* **Saved data entries**:
----------------

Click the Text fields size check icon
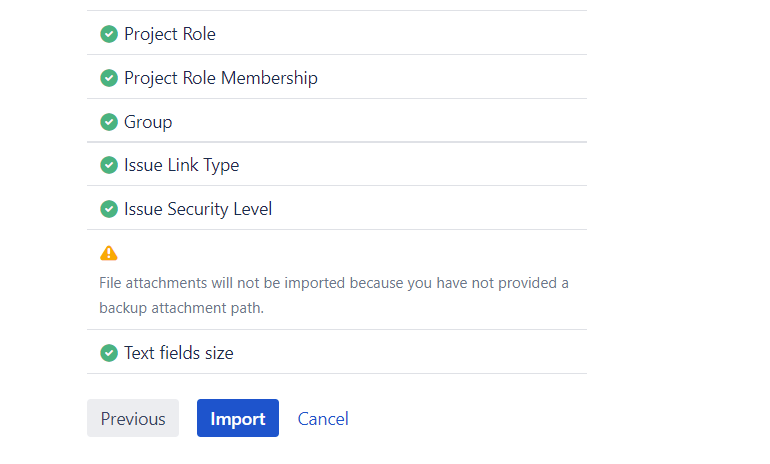[x=109, y=353]
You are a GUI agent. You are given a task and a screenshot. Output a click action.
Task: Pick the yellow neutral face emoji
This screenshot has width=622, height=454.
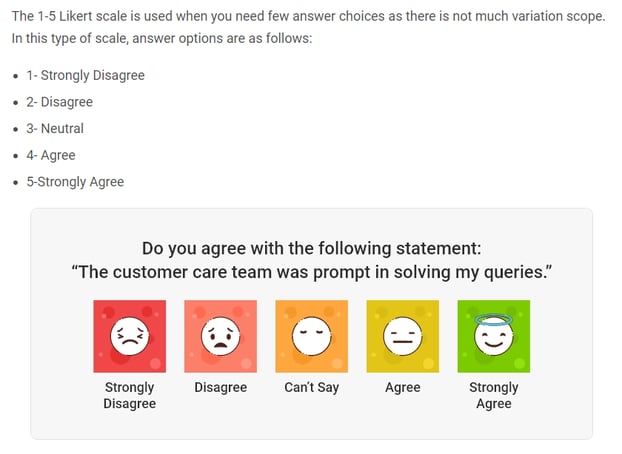coord(402,337)
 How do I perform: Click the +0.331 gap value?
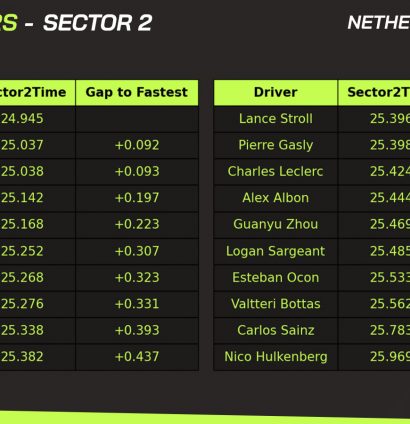click(x=137, y=304)
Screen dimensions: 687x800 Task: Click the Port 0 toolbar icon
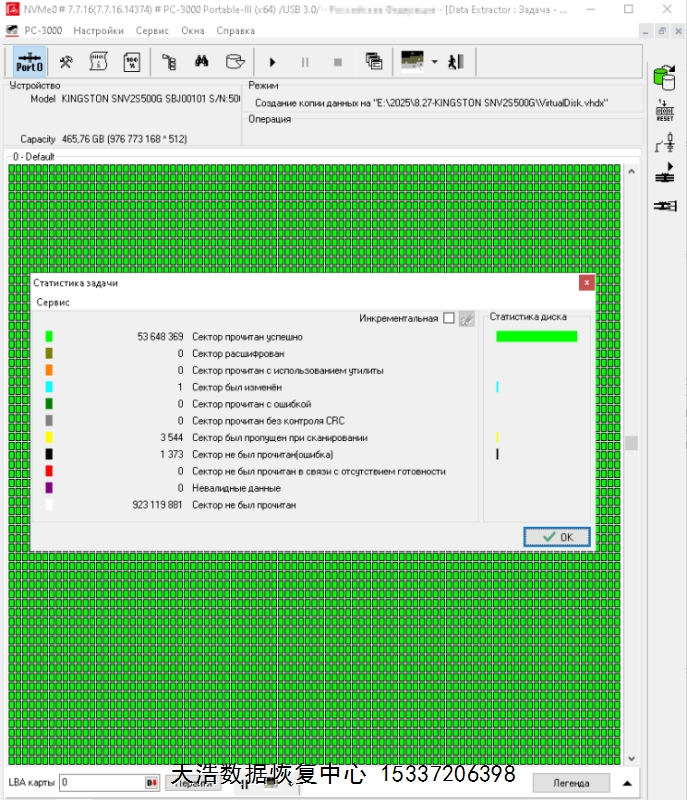tap(29, 62)
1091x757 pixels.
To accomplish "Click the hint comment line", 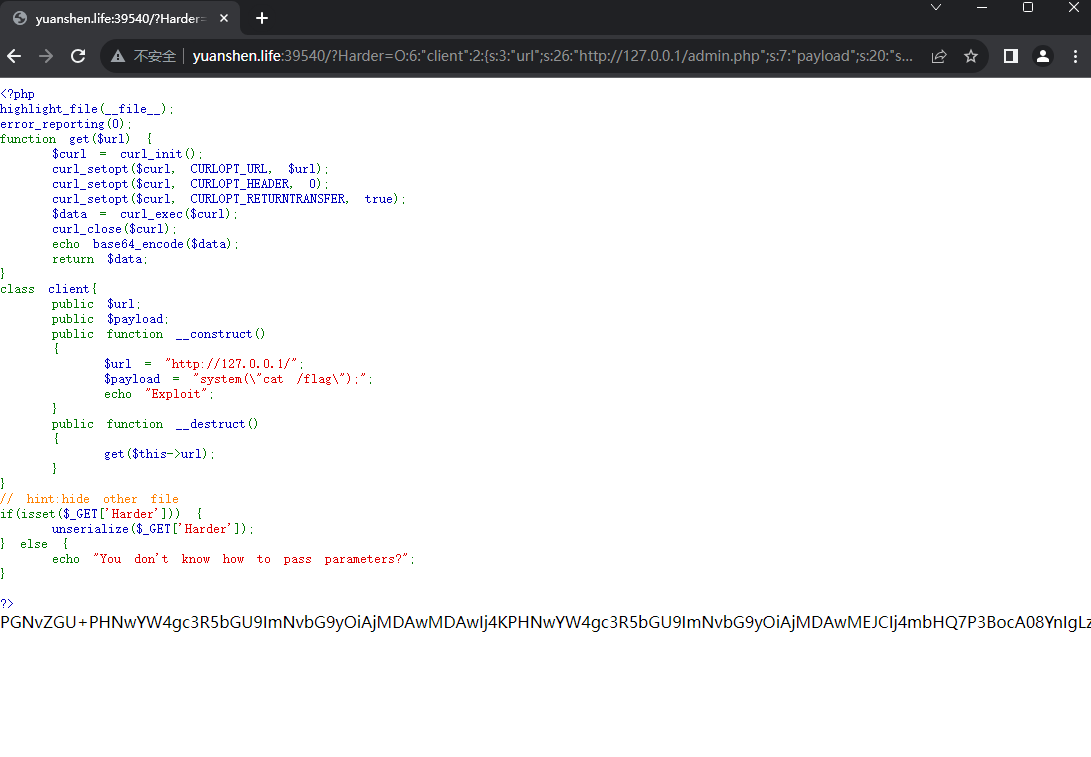I will (90, 499).
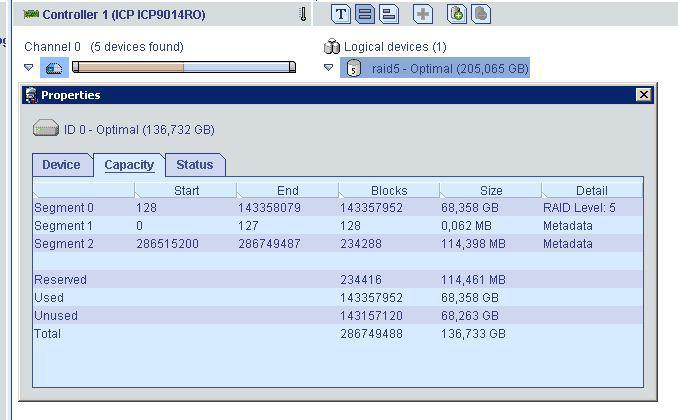
Task: Click the temperature thermometer icon
Action: tap(303, 14)
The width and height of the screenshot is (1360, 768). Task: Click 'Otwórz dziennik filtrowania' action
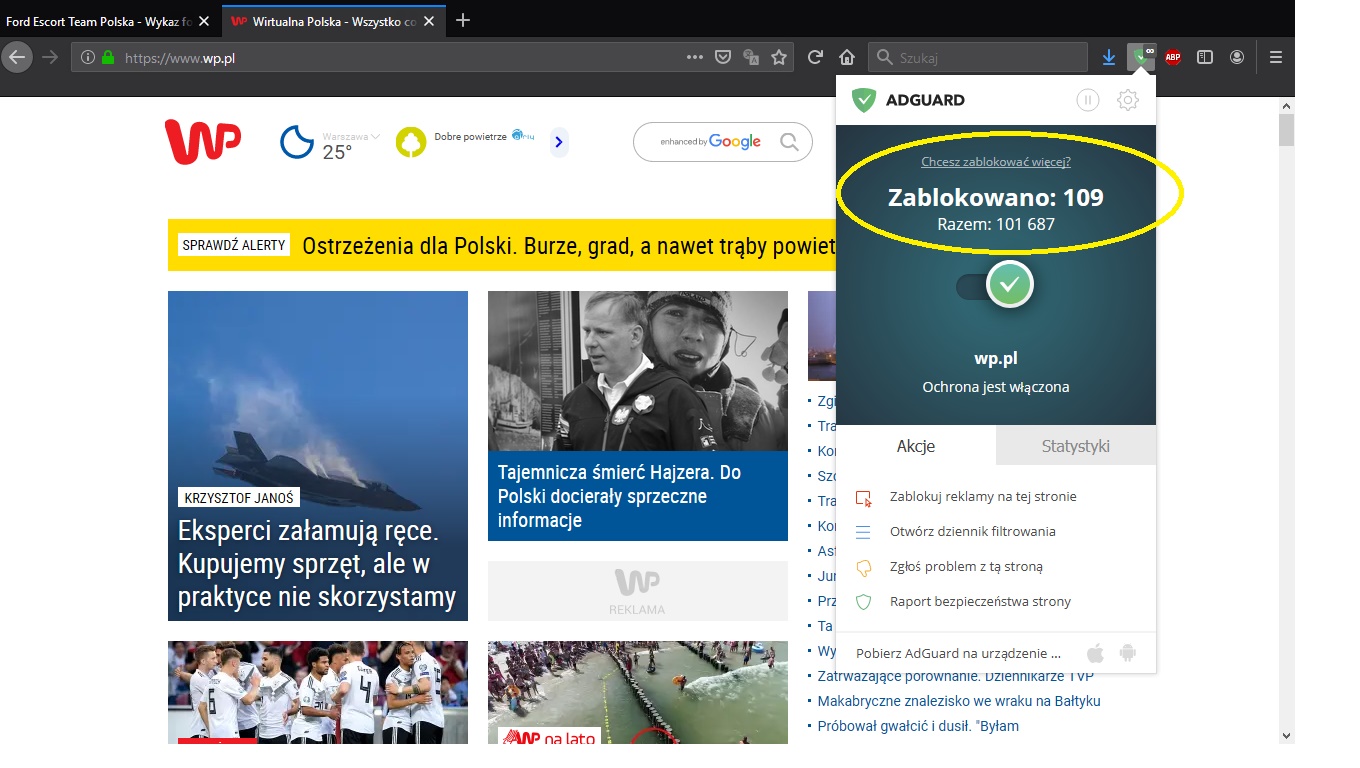tap(972, 532)
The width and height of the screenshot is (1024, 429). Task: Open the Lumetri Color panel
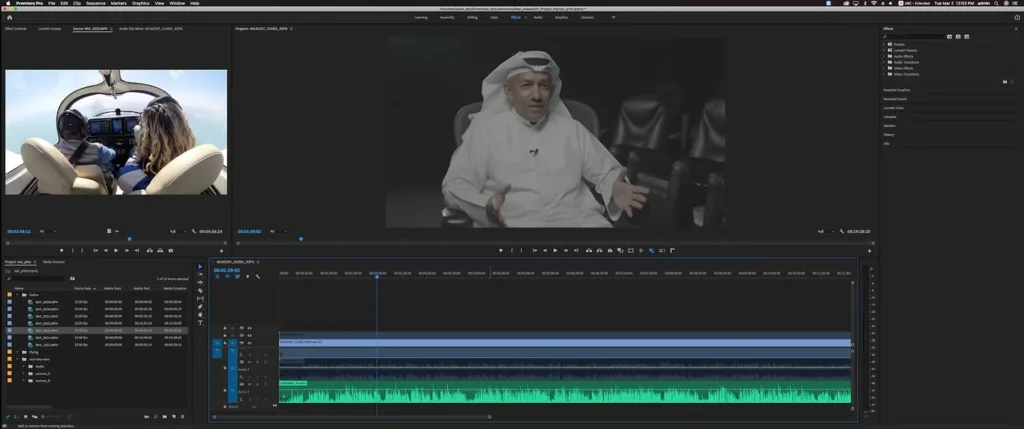pyautogui.click(x=894, y=108)
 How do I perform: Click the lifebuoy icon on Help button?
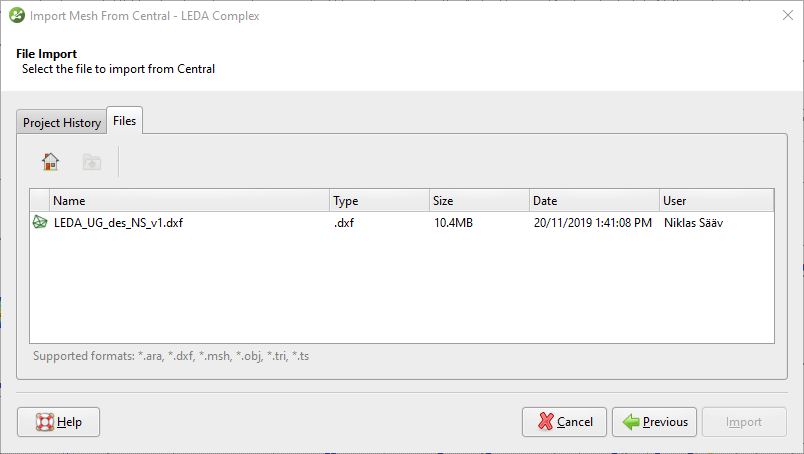[45, 422]
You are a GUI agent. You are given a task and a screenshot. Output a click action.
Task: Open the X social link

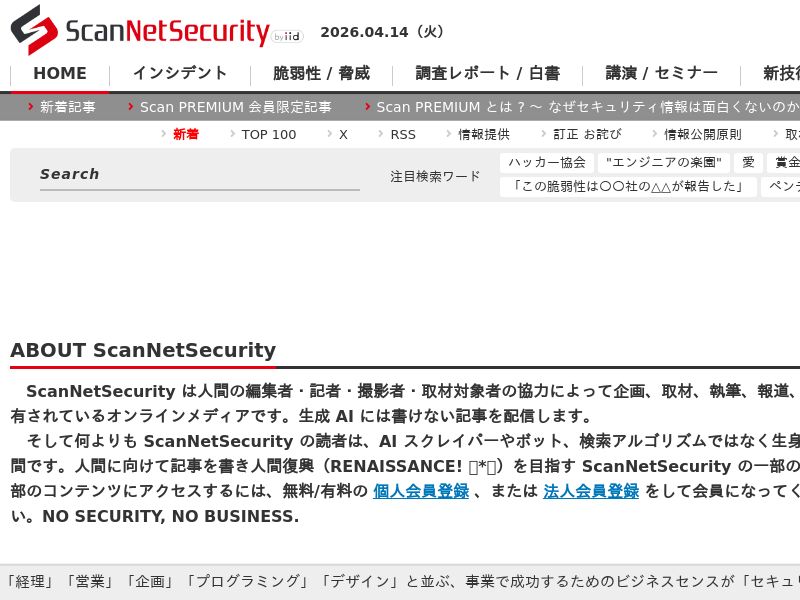click(343, 134)
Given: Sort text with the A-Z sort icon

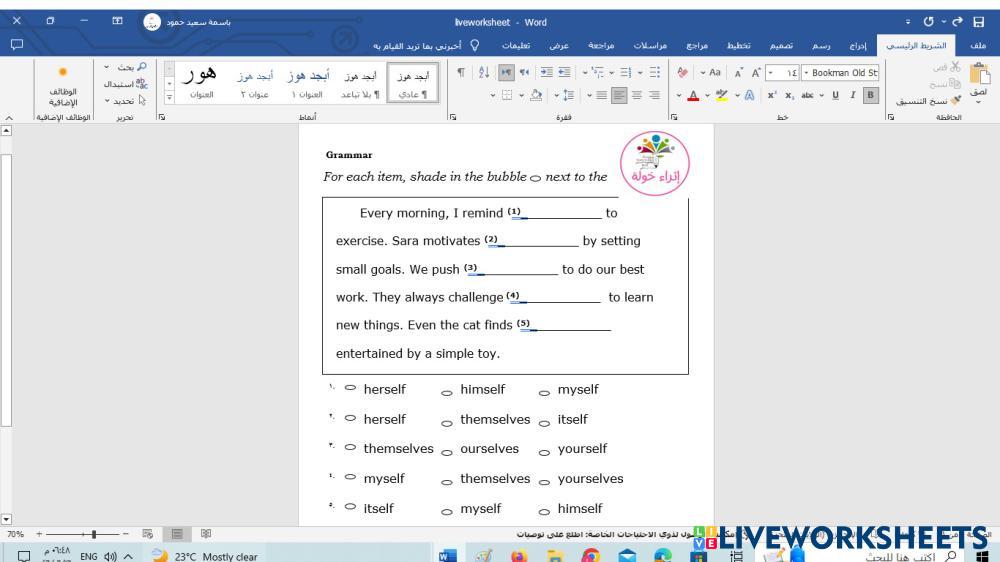Looking at the screenshot, I should click(484, 72).
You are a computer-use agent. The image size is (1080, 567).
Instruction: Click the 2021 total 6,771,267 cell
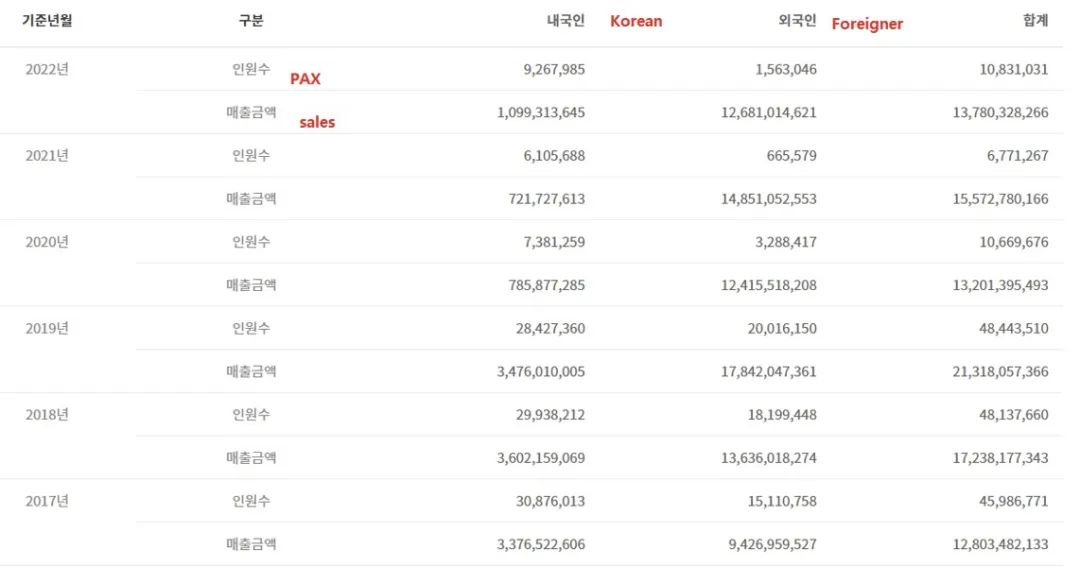pos(1015,155)
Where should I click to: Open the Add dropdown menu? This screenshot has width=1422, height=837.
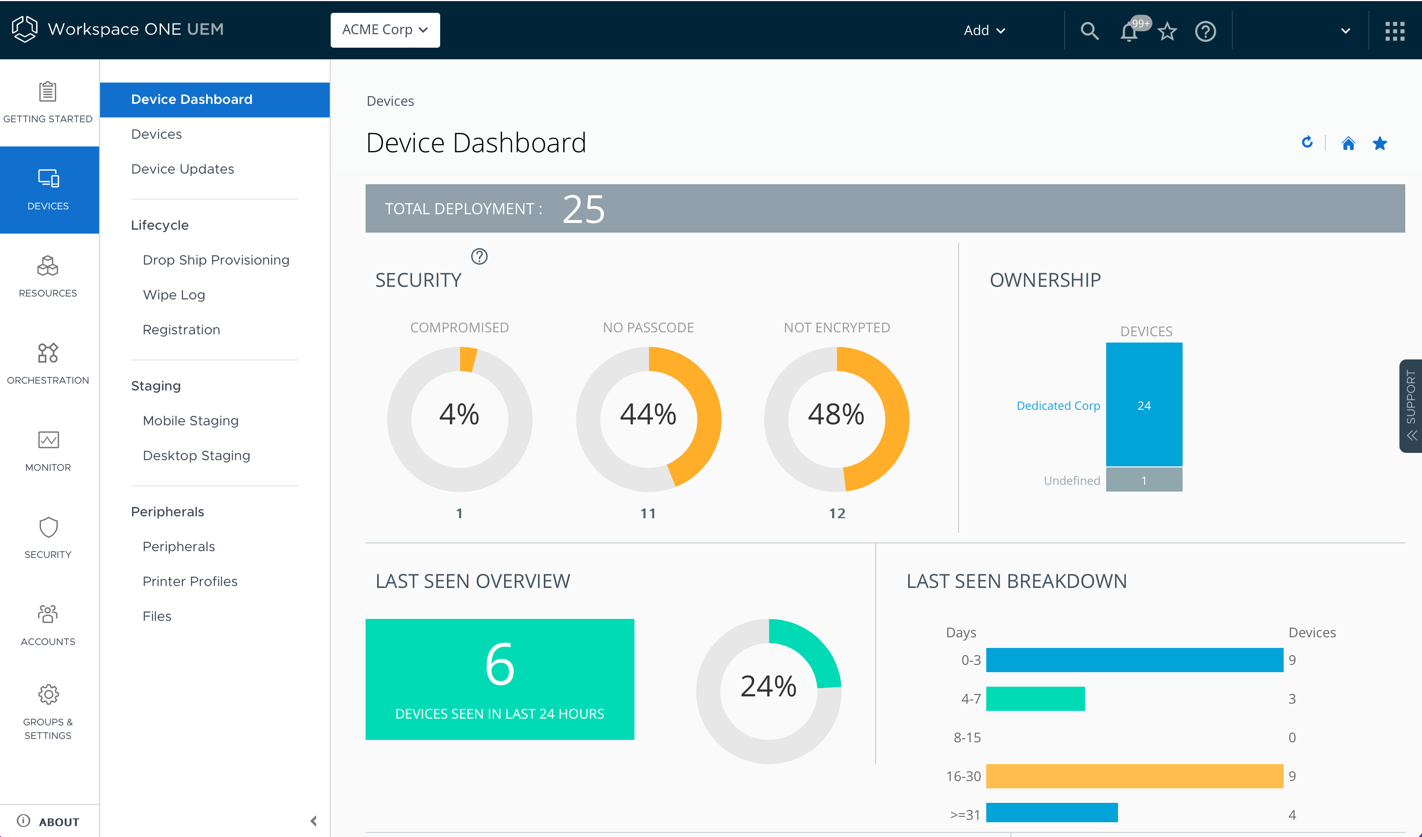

----------------

* **YOUR TASK**: All that should be returned is the run of lines from the start of the entries above to the line bearing "1091x757 pixels.", each exact, with pictures omitted.

* **WRITTEN RESPONSE**:
Click the Text fields size check icon
[x=109, y=353]
You are a GUI agent. You are given a task and a screenshot. Output a click action.
Task: Pick the yellow neutral face emoji
This screenshot has width=622, height=454.
coord(402,337)
 How do I perform: Click the +0.331 gap value?
click(x=137, y=304)
Screen dimensions: 687x800 Task: Click the Port 0 toolbar icon
tap(29, 62)
1091x757 pixels.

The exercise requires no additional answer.